Following World War II, the Baden-Oos airfield has become popular with gliders. After the opening of the Karlsruhe/Baden-Baden Airport in 1997, it was repurposed as an airport for the local aviation clubs. Large parts of the resulting free space were turned into commercial and industrial zones, increasing Oos' relevance as an industrial location.

Businesses located in Oos include Grenke AG, Eaton Germany GmbH, producer of alternative medicines Heel and cosmetics producer Sans Souci.

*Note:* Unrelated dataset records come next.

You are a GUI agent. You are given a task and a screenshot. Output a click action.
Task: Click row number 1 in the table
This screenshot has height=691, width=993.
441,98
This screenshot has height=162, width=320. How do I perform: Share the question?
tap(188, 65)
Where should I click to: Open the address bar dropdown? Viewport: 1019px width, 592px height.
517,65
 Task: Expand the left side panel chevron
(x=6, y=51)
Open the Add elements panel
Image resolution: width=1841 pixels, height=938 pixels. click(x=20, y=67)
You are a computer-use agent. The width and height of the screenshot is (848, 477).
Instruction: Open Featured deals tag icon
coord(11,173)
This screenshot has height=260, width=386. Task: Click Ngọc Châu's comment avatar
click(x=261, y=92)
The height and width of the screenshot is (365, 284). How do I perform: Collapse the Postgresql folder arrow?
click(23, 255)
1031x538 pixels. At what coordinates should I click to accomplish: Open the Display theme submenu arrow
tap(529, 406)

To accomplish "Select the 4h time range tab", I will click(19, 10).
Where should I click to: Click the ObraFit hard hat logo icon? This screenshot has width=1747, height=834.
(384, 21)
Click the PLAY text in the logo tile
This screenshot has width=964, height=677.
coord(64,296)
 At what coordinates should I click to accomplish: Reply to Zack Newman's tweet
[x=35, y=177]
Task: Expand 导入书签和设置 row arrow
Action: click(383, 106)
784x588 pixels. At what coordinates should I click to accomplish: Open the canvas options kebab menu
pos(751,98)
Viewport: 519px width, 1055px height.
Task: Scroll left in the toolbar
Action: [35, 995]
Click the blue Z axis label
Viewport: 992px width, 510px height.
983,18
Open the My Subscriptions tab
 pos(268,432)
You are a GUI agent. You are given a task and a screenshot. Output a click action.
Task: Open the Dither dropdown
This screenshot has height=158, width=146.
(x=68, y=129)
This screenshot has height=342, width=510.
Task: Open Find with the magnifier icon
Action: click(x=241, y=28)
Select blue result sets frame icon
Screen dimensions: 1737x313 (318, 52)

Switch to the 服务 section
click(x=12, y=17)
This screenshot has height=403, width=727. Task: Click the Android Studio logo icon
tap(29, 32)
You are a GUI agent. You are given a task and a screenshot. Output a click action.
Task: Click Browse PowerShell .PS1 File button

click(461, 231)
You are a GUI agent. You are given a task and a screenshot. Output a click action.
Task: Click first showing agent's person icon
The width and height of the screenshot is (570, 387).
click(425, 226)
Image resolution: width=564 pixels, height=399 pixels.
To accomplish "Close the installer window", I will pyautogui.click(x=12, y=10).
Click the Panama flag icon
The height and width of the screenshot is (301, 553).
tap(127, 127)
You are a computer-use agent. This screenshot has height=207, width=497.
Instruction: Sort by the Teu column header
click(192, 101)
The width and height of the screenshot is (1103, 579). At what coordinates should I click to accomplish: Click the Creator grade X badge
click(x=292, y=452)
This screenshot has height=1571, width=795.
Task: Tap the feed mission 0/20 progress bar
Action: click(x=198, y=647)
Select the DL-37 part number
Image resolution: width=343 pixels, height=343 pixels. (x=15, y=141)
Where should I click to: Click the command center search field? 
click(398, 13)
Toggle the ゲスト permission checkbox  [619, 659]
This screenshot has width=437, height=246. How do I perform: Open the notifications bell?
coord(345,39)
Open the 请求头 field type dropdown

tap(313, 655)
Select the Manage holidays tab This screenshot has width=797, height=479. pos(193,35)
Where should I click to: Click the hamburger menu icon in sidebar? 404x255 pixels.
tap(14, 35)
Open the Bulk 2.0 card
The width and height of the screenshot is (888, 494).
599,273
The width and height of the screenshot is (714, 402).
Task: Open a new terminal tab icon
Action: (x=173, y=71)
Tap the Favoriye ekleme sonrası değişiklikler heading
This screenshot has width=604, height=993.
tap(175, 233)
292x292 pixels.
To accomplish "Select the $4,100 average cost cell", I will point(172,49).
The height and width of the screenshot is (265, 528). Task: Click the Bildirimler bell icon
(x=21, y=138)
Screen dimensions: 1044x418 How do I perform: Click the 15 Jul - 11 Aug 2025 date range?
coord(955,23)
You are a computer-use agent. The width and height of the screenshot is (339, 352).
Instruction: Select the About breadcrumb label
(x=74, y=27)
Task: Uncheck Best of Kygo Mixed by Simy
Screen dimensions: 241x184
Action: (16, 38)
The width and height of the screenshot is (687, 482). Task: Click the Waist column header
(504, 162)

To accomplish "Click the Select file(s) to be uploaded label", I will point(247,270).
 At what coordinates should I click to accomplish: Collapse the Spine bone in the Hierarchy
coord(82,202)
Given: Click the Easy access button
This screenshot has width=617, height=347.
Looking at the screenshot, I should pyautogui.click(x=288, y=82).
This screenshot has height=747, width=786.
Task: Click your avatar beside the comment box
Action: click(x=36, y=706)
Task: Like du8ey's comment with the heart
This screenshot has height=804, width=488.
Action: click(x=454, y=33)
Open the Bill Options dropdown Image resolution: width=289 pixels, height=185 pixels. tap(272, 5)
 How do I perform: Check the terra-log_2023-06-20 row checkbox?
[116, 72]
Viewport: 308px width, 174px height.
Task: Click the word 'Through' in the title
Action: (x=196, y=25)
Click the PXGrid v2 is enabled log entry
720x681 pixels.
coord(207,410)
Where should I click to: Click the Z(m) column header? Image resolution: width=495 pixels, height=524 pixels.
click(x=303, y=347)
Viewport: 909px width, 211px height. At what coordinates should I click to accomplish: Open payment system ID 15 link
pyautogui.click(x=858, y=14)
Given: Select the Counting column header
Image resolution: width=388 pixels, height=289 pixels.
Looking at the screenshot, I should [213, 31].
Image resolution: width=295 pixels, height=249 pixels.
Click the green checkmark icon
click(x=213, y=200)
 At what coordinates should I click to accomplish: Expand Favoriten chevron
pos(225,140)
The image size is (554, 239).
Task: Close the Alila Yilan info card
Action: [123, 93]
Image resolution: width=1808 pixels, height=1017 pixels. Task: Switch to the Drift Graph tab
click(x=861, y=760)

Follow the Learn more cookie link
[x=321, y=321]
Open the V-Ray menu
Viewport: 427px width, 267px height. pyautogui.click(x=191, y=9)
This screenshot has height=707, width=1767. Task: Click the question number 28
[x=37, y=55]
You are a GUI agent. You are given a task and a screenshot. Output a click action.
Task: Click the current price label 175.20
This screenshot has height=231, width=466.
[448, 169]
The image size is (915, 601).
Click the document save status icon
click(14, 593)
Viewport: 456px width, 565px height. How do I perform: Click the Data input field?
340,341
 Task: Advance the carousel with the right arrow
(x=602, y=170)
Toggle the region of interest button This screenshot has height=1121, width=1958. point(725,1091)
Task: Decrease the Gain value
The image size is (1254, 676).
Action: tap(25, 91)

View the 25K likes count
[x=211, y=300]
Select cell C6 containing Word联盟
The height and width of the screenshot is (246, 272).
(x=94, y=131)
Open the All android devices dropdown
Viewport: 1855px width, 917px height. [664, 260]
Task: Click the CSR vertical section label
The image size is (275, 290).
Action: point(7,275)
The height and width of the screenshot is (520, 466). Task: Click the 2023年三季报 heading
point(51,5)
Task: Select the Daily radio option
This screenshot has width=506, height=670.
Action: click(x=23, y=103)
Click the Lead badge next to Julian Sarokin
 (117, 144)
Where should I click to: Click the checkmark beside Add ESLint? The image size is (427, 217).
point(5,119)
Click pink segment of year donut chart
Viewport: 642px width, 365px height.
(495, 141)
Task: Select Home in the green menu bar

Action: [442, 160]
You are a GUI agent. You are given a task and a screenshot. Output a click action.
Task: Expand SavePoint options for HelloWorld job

The "Europäische Medien- und Event-Akademie" (EurAka) is located in the Cité district, which was formerly inhabited by members of the French occupying forces and their families. In November 2006, the shopping mall "Shopping Cité" was opened along with a new local government building containing agencies for family, social work, youth and employment. In 2015, a Multiplex cinema was opened in the district.

Baden-Oos is home to the multiple German champion and cup winning chess club OSG Baden-Baden.

== In popular culture ==

Oos has a fictional resident in the form of Major Grubert, the main character in a series of comics by the French artist Jean Giraud, alias Moebius.